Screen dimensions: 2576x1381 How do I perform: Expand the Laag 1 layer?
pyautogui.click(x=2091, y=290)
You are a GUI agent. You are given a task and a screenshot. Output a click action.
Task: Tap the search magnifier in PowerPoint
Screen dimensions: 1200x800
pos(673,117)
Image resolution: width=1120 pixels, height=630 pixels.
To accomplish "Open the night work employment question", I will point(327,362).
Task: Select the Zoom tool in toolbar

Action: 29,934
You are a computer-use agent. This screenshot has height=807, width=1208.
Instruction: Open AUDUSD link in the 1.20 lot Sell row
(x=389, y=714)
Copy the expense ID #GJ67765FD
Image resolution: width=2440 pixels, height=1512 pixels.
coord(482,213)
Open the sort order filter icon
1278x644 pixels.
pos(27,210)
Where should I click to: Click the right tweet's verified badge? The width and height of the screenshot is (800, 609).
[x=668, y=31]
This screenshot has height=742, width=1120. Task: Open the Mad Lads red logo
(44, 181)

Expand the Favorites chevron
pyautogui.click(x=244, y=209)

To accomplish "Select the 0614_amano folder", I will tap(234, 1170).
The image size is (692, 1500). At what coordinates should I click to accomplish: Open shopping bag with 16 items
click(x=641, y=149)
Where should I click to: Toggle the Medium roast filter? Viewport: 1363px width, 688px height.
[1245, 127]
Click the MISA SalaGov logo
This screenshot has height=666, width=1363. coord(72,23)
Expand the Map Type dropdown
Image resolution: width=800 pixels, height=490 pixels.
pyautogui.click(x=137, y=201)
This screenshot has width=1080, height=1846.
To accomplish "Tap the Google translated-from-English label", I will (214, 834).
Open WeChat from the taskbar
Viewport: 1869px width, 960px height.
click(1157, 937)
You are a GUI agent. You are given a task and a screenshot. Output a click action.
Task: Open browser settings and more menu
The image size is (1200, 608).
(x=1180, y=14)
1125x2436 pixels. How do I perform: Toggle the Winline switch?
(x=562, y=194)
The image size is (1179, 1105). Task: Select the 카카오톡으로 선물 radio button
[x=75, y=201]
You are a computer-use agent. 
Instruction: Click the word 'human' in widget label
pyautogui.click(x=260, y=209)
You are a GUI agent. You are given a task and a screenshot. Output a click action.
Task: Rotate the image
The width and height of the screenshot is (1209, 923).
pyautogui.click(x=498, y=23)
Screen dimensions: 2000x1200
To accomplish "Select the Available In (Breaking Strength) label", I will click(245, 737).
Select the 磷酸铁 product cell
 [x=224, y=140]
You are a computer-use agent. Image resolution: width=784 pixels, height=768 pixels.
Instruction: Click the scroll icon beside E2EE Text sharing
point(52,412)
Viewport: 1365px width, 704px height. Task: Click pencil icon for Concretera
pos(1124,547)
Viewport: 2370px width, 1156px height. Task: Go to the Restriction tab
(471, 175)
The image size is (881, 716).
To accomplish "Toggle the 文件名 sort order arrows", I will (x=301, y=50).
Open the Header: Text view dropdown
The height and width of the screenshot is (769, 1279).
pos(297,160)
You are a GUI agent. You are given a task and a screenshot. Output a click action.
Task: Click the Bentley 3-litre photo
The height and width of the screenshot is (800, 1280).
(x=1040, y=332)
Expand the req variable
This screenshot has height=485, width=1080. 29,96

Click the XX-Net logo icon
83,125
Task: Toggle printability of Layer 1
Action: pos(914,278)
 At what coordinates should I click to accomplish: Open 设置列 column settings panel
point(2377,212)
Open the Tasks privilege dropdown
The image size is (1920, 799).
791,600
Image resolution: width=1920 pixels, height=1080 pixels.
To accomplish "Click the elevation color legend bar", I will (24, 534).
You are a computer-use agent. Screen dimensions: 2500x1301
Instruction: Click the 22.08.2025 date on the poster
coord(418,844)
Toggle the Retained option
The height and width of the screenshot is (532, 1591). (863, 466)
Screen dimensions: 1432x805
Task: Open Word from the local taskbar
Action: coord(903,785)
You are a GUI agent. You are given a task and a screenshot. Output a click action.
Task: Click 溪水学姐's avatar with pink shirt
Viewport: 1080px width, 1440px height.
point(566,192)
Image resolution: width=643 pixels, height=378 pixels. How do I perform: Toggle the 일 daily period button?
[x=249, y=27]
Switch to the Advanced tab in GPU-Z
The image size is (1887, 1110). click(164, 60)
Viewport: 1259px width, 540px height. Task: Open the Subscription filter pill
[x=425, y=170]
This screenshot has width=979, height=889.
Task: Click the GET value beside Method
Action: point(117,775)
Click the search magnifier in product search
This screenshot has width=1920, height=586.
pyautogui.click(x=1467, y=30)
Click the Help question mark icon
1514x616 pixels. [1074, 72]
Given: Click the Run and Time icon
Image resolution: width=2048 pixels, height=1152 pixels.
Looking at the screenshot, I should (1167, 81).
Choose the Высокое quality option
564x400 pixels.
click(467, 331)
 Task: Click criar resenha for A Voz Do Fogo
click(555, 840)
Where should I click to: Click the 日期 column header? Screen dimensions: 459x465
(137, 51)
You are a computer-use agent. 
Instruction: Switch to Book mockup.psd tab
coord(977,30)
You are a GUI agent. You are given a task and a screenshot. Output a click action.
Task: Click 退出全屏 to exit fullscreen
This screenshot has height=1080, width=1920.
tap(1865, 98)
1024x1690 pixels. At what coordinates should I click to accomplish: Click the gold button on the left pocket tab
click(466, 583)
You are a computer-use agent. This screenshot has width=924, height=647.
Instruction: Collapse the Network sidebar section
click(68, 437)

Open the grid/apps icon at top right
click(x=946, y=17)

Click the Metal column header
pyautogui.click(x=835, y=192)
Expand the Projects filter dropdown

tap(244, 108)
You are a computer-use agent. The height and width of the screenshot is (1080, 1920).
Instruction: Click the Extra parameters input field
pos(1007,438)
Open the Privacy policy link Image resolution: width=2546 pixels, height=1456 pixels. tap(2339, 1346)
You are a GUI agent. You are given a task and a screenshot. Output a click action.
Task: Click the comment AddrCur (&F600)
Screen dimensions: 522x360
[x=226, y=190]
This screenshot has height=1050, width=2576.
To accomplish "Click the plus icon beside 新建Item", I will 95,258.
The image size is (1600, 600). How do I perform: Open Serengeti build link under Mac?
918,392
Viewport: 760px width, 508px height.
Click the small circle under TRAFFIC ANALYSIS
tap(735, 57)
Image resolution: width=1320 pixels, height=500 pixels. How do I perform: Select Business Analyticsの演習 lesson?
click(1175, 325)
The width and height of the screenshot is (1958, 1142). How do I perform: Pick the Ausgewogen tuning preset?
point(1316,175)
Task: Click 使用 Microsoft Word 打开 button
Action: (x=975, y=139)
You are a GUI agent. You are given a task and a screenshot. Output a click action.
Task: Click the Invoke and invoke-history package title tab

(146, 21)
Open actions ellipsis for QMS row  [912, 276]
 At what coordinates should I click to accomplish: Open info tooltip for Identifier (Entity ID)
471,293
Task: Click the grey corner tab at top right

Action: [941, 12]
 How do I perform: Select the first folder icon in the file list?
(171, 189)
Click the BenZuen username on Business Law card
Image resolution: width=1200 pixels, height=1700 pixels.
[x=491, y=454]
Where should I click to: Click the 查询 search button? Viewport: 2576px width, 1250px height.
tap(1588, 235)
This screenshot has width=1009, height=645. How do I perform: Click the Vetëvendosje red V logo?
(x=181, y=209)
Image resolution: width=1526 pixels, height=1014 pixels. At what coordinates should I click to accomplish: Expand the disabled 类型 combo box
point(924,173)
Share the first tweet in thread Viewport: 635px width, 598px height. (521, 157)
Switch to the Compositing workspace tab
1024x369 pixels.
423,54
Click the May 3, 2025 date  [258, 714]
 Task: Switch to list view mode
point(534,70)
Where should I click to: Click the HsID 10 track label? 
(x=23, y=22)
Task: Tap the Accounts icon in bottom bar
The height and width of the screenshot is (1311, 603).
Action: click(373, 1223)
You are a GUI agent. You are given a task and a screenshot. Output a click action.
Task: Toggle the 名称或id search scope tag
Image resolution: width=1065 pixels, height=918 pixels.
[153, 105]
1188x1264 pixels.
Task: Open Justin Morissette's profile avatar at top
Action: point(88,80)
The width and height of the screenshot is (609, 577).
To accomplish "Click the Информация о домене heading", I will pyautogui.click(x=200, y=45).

→ **The request**: Please return the part of the listing that opens with the line containing "Viewport: 2370px width, 1156px" and closes with the line containing "pos(297,160)", reproducing each line without change.

→ **In response**:
Viewport: 2370px width, 1156px height. Task: Go to the Restriction tab
(471, 175)
The image size is (881, 716).
To accomplish "Toggle the 文件名 sort order arrows", I will (x=301, y=50).
Open the Header: Text view dropdown
The height and width of the screenshot is (769, 1279).
pos(297,160)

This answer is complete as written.